Radicaliser la réVOLution, reconnaissance d’une faillite - Venezuela

Radicaliser la réVOLution, reconnaissance d’une faillite

Freddy Lepage

Suite à son retour de Panama, en faisant un crochet par Cuba, Maduro a annoncé officiellement que son régime passera par une nouvelle étape de radicalisation de la réVOLution, car il “aurait détecté des nouvelles tentatives de déstabilisation” .  Et puis il a continué avec la chansonnette que nous connaissons si bien, de dénoncer - sans preuves aucune - certaines entreprises (?) qui auraient reçu des dollars (plutôt acheté car ils sont pas gratuits les dollars)  et qui seraient engagées dans la disparition de deux (?) produits de la “cesta básica”, mais on ne sait pas lesquels exactement vu les pénuries et le manque de tout.

 

Ce n’est pas la première fois que Maduro parle de radicaliser la réVOLution, surtout juste après une réunion avec les frères Castro.  Et ses déclarations ont plusieurs lectures.  

 

La crise touche actuellement tous les secteurs de la vie nationale.  D’une part, les menaces continuelles aux entrepreneurs - ayant le Dakazo* comme souvenir - pour essayer de lever sa popularité en berne, rendant cet important secteur responsable des pénuries, et non l’incompétence de son régime pour trouver des solutions aux graves problèmes qui touchent le pays et les vénézuéliens au quotidien.

 

Le scénario est toujours le même, sans changements: la faute est des autres: secteur privé, opposition, l’empire, le père Noel et pourquoi pas la souris verte tan qu’on y est!

 

La “réVOLution a été absolument incapable de faire face au simple problème du PQ,  donc ne rêvons pas du reste: aliments; médicaments, produits de toilette ou d’entretien…

 

Les constantes attaques du régime aux entrepreneurs est un couteau à double tranchant qui frappe fort ceux qui pourraient résoudre le problème, en produisant en interne une bonne partie de ce qui doit être importé aujourd’hui.

 

Mais quel entrepreneur, qui ne soit pas fou, oserai investir pour activer la production interne, pour après être menacé, criminalisé, emprisonné puis exproprié, chaque fois que Maduro se sente affaibli par sa propre incompétence et décisions farfelues?
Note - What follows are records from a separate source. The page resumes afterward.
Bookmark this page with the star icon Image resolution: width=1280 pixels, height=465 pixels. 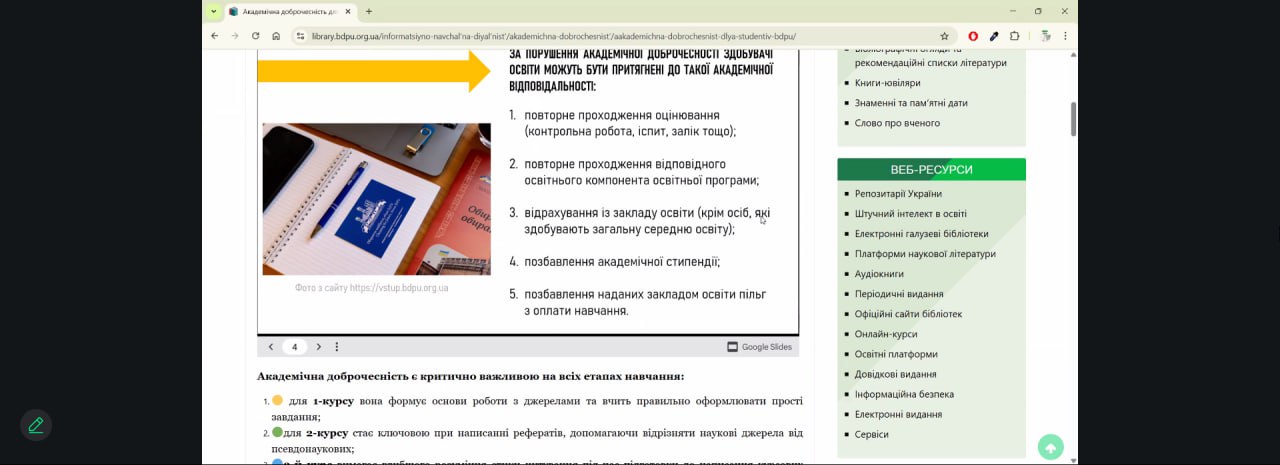[944, 36]
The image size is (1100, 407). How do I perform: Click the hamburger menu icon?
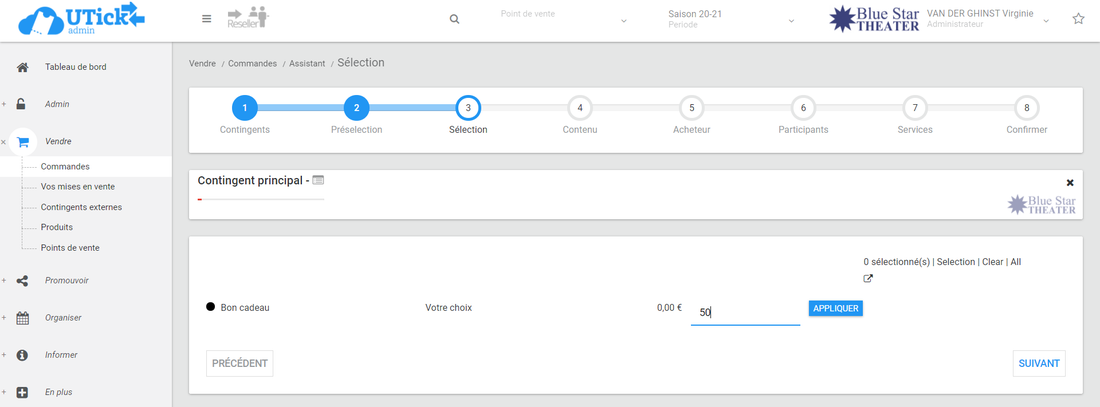[206, 19]
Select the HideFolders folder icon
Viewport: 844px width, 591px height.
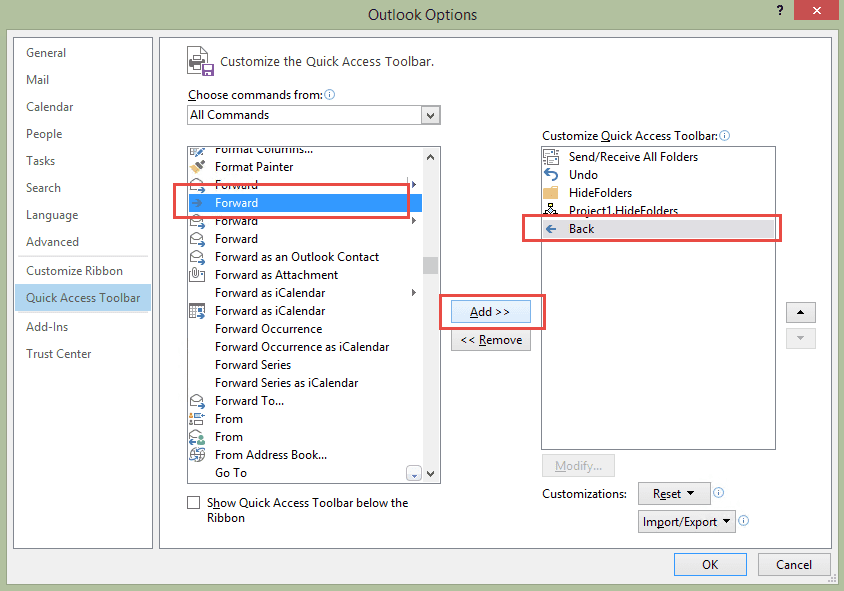coord(551,193)
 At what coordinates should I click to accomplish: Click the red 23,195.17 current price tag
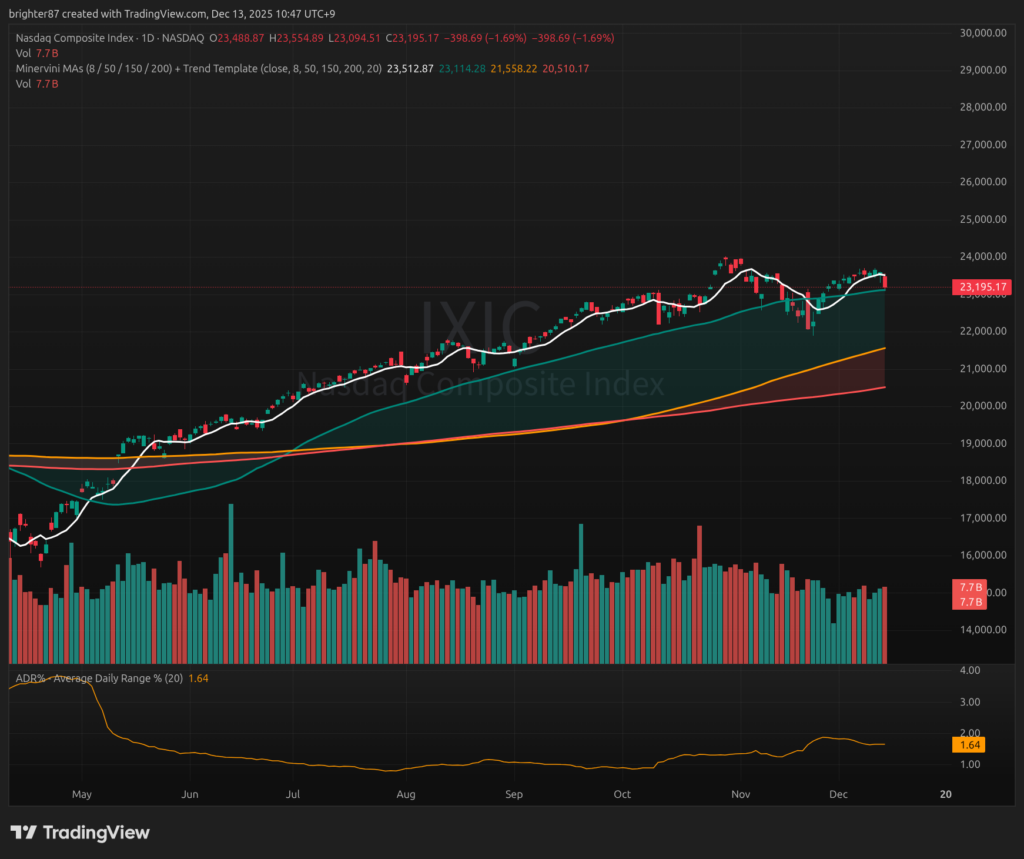[x=981, y=288]
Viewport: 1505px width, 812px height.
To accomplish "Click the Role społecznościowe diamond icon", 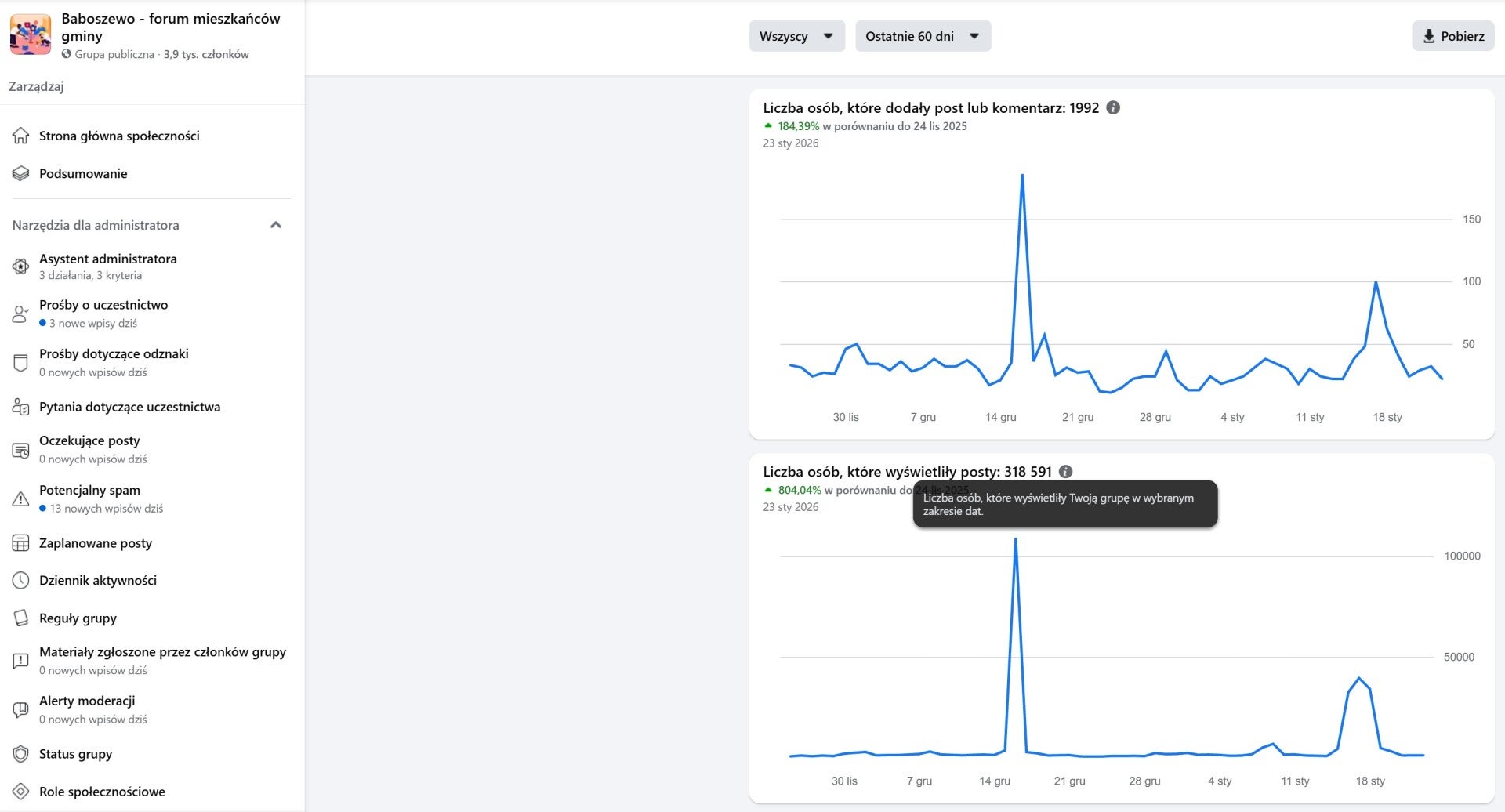I will click(x=21, y=792).
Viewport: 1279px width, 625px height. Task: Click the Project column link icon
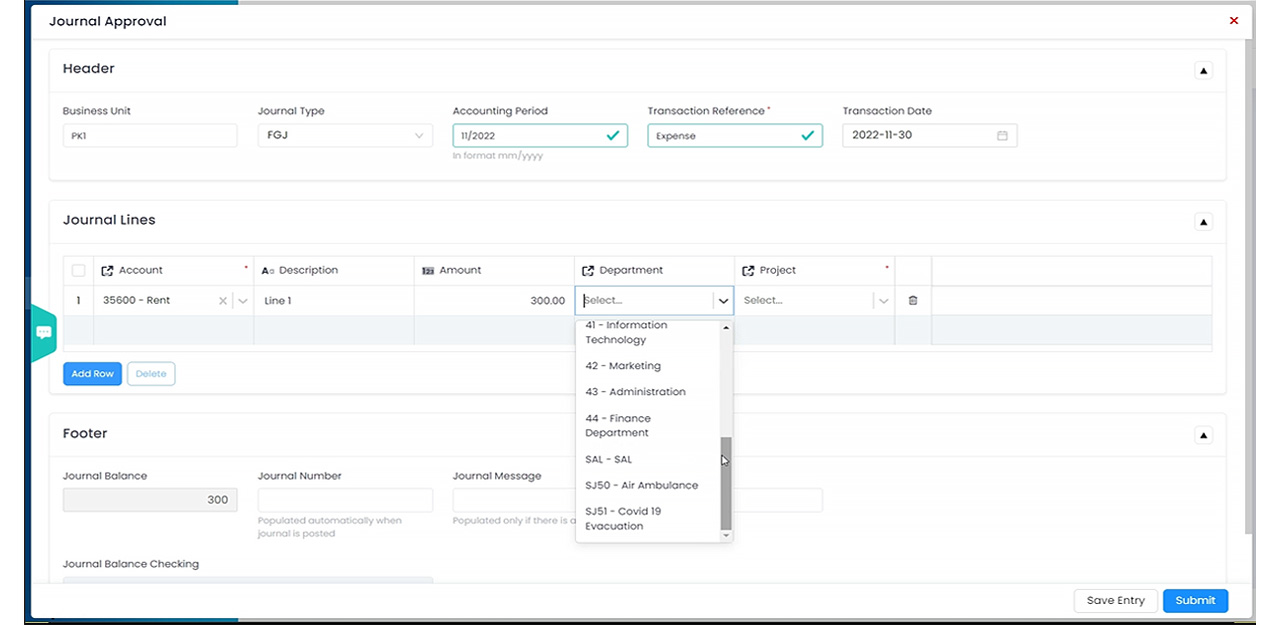[x=748, y=270]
La réponse est évidente: AUCUN!

 

Faisant appel à un lieu commun, se serait comme éteindre un feu avec de l’essence, aussi simple que ça, ou pire encore….

 

L’autre lecture qui peut être faite, c’est que telles incohérences ne sont que la reconnaissance que le dictateur et ses acolytes sont inaptes à faire face - car ils sont incapables, ou pour des raison dogmatiques, ou pour les deux à la fois - avec l’immensité du problème, et ils font donc le choix de traverser la fine ligne rouge qui les sépare de la tentation totalitaire.  Ce qui se traduit en plus de répression contre tout ce qui pourrait avoir un air d’opposition à cet état de fait embourbé dans le désordre, le chaos et la corruption.

 

Les élections parlementaires, même si le CNE n’a pas encore posé une date, sont pour tout de suite et ce serait un suicide politique pour Maduro de ne pas les réaliser, vu que l’attention internationale est fixée sur nous et consciente de ce qu’il se passe dans notre pays en matière de violation flagrante des droits humains et des débordements du régime.

 

Ce qui serait raisonnable pour sortir de ce fossé c’est que Maduro fasse exactement le contraire de ce qu’il annonce.  C’est à dire, propose un franc dialogue avec les différents acteurs de l’économie et se décide enfin à baisser la pression politique et sociale.

 

Mais Maduro nage à contrecourant de la raison, et il aurait déjà décidé d’annuler les élections parlementaires!